Material for the task
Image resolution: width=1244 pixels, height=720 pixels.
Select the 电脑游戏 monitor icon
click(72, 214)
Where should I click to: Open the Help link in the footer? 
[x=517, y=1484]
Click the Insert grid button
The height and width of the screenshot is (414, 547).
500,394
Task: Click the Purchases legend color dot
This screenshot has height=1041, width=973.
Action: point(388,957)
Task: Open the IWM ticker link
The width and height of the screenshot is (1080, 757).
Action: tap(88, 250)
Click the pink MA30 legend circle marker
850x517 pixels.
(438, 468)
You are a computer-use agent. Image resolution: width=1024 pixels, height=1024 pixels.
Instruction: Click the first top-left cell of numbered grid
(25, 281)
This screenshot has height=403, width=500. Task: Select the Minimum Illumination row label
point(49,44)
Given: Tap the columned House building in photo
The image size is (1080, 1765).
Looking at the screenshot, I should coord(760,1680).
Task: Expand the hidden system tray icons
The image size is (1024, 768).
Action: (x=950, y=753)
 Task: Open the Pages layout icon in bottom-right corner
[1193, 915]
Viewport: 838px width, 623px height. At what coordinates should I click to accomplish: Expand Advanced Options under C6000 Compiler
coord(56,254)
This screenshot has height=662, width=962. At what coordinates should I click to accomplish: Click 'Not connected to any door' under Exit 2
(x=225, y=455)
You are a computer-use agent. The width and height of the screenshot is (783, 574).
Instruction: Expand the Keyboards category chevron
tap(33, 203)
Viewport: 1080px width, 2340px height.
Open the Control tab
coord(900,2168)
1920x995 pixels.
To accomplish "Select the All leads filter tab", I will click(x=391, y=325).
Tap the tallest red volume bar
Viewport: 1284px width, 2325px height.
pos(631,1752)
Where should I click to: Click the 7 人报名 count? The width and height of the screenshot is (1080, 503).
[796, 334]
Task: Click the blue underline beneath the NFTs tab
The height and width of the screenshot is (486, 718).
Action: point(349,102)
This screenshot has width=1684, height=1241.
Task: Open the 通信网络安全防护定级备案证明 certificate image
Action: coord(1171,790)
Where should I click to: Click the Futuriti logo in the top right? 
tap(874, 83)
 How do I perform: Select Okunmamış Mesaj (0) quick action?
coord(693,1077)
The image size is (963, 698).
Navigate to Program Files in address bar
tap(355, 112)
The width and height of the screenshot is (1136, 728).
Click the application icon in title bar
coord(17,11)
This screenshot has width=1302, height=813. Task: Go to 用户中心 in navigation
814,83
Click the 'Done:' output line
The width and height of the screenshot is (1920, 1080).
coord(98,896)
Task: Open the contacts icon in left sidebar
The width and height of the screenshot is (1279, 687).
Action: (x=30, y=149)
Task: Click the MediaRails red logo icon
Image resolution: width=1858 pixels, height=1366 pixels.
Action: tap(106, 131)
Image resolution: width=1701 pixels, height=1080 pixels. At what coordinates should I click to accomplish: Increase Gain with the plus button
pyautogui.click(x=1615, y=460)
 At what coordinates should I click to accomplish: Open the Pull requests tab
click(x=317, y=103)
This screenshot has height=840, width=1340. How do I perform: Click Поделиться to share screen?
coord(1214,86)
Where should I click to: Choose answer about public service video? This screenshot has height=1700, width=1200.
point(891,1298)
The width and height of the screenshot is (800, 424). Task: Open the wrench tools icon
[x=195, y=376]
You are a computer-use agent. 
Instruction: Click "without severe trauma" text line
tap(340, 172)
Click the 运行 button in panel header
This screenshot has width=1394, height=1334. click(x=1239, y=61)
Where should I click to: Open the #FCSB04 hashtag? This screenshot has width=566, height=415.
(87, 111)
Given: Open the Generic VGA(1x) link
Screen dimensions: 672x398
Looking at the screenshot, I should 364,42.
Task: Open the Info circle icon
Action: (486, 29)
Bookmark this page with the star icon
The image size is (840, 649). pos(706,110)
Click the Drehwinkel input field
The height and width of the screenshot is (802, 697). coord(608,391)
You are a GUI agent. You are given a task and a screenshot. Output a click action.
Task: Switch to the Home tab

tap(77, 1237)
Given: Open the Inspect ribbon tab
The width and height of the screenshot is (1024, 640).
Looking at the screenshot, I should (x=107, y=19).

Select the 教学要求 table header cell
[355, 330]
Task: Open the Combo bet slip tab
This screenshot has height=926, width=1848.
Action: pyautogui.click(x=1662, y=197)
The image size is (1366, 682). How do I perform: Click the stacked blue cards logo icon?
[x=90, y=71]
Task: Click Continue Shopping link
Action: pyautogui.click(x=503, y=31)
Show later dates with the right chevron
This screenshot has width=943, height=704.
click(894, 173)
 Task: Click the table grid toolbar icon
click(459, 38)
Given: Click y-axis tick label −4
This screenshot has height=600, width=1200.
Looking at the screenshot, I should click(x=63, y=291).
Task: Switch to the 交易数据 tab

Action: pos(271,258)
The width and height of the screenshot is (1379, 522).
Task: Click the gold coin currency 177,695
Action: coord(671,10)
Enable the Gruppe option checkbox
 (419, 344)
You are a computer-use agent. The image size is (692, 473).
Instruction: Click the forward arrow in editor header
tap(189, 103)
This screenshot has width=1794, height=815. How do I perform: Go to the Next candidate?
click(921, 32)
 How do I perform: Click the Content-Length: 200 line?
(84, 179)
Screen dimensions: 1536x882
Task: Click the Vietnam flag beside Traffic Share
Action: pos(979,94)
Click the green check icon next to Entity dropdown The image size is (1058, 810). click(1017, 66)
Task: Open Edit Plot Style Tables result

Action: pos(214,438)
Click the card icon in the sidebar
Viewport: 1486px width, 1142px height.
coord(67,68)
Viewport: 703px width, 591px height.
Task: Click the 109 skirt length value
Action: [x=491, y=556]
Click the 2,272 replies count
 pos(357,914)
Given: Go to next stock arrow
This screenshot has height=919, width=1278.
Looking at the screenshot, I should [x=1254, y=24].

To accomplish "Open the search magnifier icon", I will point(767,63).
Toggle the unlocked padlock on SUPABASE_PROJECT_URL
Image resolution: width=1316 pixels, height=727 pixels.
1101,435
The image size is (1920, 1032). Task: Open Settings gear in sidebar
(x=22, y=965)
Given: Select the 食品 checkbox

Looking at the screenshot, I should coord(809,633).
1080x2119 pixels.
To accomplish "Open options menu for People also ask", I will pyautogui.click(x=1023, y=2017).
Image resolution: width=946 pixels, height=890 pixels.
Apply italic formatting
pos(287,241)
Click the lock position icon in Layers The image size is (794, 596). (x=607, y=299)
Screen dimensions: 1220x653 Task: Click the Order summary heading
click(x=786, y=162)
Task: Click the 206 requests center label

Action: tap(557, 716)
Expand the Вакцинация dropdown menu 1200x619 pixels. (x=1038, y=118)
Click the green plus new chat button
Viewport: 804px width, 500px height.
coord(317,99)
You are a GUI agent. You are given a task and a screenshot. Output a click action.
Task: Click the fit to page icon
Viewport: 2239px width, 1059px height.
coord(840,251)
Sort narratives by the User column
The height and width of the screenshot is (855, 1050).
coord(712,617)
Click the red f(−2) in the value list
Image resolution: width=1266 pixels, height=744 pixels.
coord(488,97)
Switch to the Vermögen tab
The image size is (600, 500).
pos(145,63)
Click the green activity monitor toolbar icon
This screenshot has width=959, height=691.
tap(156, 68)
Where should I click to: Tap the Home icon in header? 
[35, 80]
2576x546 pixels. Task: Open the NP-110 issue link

Task description
Every line from the start of the material above through the line that contains "Task: Expand the hidden system tray icons" must be written out exactly, with both ends included.

Your solution
Image resolution: width=1244 pixels, height=720 pixels.
Select the 电脑游戏 monitor icon
click(72, 214)
Where should I click to: Open the Help link in the footer? 
[x=517, y=1484]
Click the Insert grid button
The height and width of the screenshot is (414, 547).
500,394
Task: Click the Purchases legend color dot
This screenshot has height=1041, width=973.
Action: point(388,957)
Task: Open the IWM ticker link
The width and height of the screenshot is (1080, 757).
Action: tap(88, 250)
Click the pink MA30 legend circle marker
850x517 pixels.
(438, 468)
You are a computer-use agent. Image resolution: width=1024 pixels, height=1024 pixels.
Instruction: Click the first top-left cell of numbered grid
(25, 281)
This screenshot has height=403, width=500. Task: Select the Minimum Illumination row label
point(49,44)
Given: Tap the columned House building in photo
The image size is (1080, 1765).
Looking at the screenshot, I should coord(760,1680).
Task: Expand the hidden system tray icons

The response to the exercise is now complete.